Dataset records
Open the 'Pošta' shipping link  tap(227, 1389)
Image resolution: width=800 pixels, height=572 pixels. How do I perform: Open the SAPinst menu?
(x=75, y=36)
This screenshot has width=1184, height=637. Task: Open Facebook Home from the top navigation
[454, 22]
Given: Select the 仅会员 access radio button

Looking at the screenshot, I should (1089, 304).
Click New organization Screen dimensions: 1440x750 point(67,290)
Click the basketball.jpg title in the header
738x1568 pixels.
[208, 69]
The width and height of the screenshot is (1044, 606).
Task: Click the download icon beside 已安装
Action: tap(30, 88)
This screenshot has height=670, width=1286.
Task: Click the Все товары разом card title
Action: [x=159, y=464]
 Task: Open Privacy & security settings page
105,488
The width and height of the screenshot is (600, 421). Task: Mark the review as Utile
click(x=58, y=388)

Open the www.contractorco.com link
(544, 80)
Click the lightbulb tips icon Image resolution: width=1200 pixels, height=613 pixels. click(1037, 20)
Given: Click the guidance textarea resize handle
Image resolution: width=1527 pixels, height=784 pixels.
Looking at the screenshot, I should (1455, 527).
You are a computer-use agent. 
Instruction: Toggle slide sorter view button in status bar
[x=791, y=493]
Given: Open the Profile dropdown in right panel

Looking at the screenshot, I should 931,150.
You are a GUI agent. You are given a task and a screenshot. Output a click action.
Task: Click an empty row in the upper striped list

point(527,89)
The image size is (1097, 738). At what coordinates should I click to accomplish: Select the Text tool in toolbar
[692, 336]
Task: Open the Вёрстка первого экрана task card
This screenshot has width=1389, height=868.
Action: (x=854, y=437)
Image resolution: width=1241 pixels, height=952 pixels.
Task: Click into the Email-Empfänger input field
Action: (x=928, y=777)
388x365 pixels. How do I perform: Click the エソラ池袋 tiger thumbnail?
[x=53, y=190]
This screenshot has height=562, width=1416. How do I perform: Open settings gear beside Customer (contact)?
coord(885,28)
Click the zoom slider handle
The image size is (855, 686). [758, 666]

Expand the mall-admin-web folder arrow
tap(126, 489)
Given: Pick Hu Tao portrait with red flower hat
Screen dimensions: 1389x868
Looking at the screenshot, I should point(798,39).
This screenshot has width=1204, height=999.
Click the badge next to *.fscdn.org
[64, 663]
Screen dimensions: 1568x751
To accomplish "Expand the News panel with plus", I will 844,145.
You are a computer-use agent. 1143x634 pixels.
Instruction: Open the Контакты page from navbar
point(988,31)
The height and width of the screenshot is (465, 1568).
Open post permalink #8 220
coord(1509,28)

--- Task requirements ---
Each line from the one with "You are a computer-use agent. 1143x634" through the end of the records above should be written out exactly. No other line should appear.

--- Written answer ---
You are a computer-use agent. 1143x634 pixels.
Instruction: Open the Контакты page from navbar
point(988,31)
The height and width of the screenshot is (465, 1568).
Open post permalink #8 220
coord(1509,28)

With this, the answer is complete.